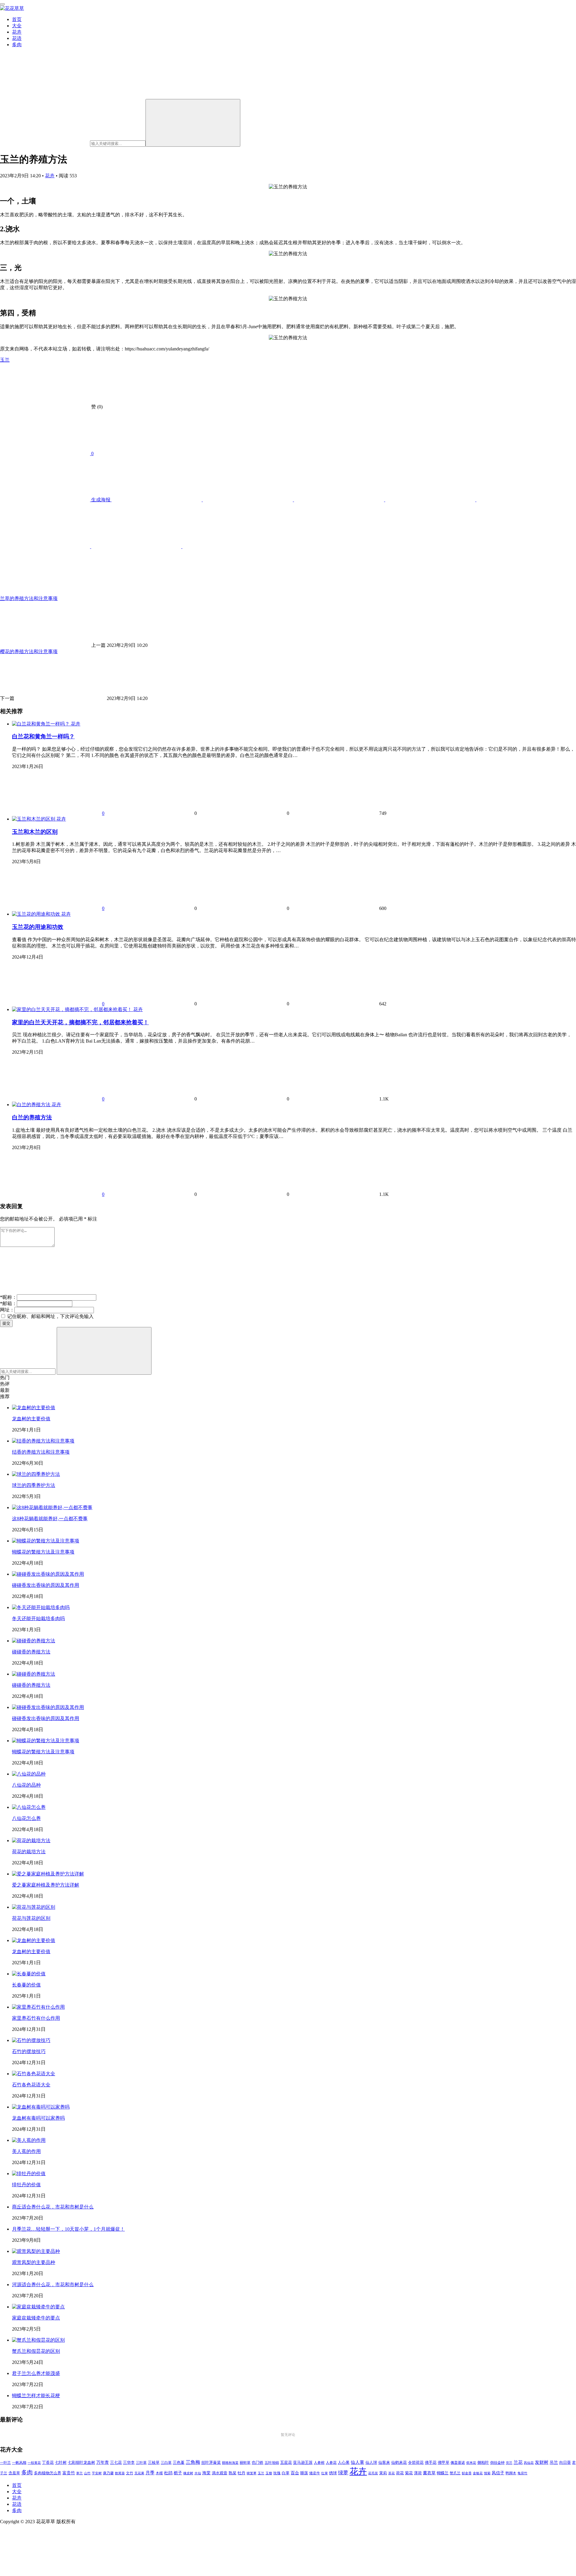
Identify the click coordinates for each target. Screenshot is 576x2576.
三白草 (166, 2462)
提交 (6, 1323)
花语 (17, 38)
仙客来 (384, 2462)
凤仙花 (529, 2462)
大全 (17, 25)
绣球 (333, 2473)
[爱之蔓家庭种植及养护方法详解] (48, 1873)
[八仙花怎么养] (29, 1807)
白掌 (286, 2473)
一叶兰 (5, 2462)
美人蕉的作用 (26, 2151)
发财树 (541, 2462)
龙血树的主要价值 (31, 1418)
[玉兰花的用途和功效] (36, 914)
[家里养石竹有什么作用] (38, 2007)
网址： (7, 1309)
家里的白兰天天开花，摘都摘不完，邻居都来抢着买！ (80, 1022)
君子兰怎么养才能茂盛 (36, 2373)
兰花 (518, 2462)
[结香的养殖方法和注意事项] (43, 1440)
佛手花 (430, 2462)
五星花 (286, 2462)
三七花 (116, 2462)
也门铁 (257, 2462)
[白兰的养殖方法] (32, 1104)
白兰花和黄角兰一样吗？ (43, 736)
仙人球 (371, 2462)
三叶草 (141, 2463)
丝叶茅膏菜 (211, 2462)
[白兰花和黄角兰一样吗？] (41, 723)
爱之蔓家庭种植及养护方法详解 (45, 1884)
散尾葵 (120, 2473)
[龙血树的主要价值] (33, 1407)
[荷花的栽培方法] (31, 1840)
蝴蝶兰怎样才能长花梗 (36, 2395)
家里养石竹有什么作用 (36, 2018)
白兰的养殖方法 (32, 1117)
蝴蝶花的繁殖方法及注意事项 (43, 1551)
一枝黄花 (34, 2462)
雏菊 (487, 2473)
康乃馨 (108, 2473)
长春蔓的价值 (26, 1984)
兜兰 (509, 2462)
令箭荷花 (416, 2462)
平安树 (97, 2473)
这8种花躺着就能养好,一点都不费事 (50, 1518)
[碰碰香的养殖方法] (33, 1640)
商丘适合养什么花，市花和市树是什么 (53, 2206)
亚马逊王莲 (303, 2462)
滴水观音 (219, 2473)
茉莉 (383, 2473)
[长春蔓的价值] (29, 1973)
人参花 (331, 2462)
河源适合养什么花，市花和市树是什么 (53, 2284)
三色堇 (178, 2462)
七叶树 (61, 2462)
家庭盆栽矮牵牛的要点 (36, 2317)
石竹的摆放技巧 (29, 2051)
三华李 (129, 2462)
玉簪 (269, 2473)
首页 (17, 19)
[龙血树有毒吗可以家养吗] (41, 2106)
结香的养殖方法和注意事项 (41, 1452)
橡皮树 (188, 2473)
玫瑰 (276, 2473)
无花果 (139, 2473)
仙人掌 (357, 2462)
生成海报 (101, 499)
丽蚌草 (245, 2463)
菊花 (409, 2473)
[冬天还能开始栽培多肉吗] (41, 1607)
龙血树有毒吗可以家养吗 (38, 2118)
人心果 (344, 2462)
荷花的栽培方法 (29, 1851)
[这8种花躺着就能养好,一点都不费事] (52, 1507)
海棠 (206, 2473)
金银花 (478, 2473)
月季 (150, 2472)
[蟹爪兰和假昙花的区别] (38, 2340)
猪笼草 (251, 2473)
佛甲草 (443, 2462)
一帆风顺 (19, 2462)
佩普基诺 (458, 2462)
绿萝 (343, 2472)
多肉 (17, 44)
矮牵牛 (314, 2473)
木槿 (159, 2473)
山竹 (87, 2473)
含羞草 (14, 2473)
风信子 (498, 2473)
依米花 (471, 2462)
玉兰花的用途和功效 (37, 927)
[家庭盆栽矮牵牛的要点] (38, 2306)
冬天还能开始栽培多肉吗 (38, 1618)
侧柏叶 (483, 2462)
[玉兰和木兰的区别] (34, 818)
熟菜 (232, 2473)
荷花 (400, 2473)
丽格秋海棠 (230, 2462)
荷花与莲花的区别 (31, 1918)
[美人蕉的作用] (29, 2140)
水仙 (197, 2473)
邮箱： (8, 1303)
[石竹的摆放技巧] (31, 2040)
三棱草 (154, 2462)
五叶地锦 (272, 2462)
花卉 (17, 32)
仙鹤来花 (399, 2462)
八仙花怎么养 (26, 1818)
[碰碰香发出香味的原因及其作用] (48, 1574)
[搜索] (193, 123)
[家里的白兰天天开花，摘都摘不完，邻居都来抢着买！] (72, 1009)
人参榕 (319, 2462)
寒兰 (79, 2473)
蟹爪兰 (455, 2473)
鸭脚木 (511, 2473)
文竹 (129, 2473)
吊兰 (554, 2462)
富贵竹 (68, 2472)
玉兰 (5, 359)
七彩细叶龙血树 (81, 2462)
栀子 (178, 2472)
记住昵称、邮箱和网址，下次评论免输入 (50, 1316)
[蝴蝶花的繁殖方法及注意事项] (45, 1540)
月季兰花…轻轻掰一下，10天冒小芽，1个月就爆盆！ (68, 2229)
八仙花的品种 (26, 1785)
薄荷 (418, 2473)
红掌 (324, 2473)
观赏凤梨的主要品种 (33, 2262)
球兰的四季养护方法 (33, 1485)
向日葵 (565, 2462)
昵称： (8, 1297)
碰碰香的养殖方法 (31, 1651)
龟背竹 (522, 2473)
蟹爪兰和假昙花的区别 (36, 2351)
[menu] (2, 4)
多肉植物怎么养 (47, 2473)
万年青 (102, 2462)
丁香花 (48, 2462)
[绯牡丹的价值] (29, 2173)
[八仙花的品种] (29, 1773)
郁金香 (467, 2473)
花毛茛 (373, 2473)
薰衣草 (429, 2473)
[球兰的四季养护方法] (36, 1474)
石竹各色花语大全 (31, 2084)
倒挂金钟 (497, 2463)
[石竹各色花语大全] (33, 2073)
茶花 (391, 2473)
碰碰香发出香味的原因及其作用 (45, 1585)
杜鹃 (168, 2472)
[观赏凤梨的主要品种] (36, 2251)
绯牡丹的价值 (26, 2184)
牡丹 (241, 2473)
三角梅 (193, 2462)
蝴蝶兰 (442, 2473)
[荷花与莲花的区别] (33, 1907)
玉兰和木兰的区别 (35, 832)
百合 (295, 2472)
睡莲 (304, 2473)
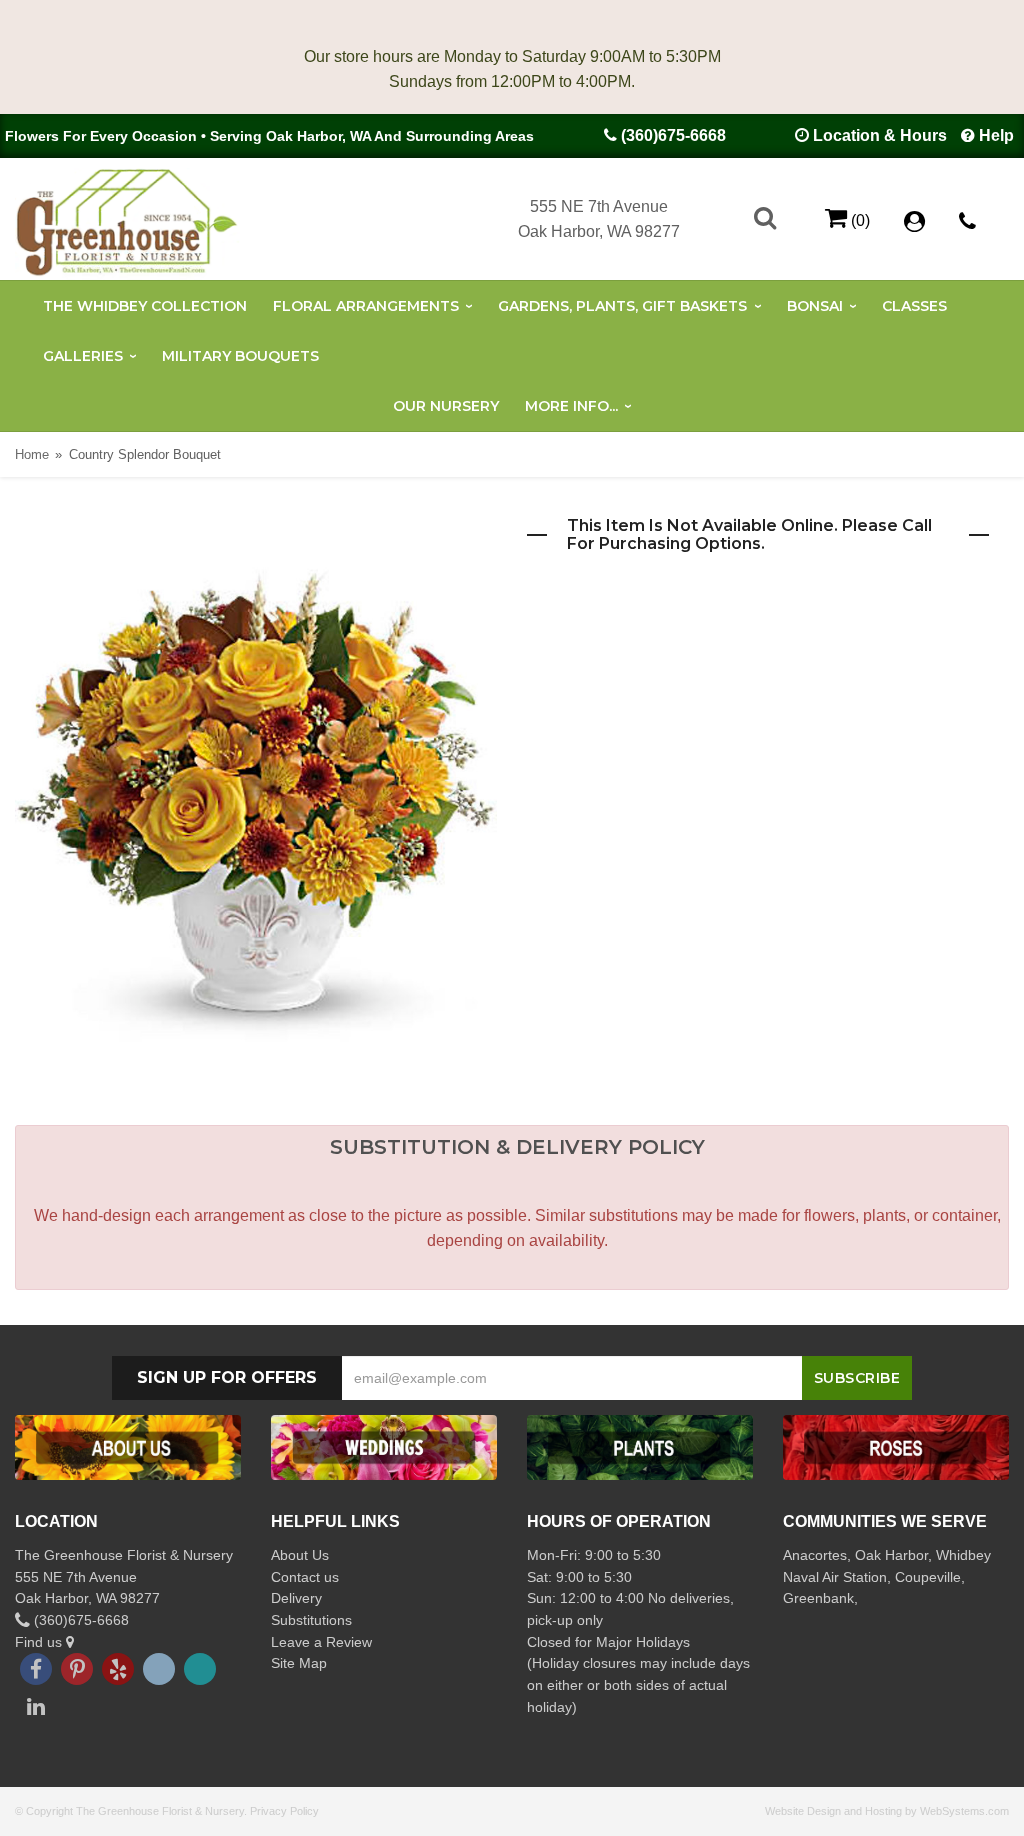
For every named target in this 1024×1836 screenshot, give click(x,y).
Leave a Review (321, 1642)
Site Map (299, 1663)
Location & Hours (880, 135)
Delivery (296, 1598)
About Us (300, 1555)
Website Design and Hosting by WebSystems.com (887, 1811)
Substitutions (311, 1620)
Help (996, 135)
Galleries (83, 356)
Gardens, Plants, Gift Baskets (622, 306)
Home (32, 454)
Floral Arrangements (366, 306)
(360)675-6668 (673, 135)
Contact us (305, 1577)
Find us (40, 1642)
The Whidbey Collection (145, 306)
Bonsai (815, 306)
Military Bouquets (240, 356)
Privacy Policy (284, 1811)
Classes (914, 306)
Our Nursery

◆ WORK ITEM ◆
The lines above starting at the one that contains "七叶树 (61, 2462)" and ending at the one that contains "人心果 (344, 2462)" must be transcribed exactly, and no other lines may appear.

◆ OUTPUT OF THE EXERCISE ◆
七叶树 (61, 2462)
家庭盆栽矮牵牛的要点 (36, 2317)
石竹的摆放技巧 (29, 2051)
三华李 (129, 2462)
玉簪 (269, 2473)
首页 (17, 19)
[龙血树有毒吗可以家养吗] (41, 2106)
结香的养殖方法和注意事项 (41, 1452)
橡皮树 (188, 2473)
玫瑰 (276, 2473)
无花果 (139, 2473)
仙人掌 (357, 2462)
生成海报 (101, 499)
丽蚌草 (245, 2463)
菊花 (409, 2473)
[冬天还能开始栽培多肉吗] (41, 1607)
龙血树有毒吗可以家养吗 (38, 2118)
人心果 (344, 2462)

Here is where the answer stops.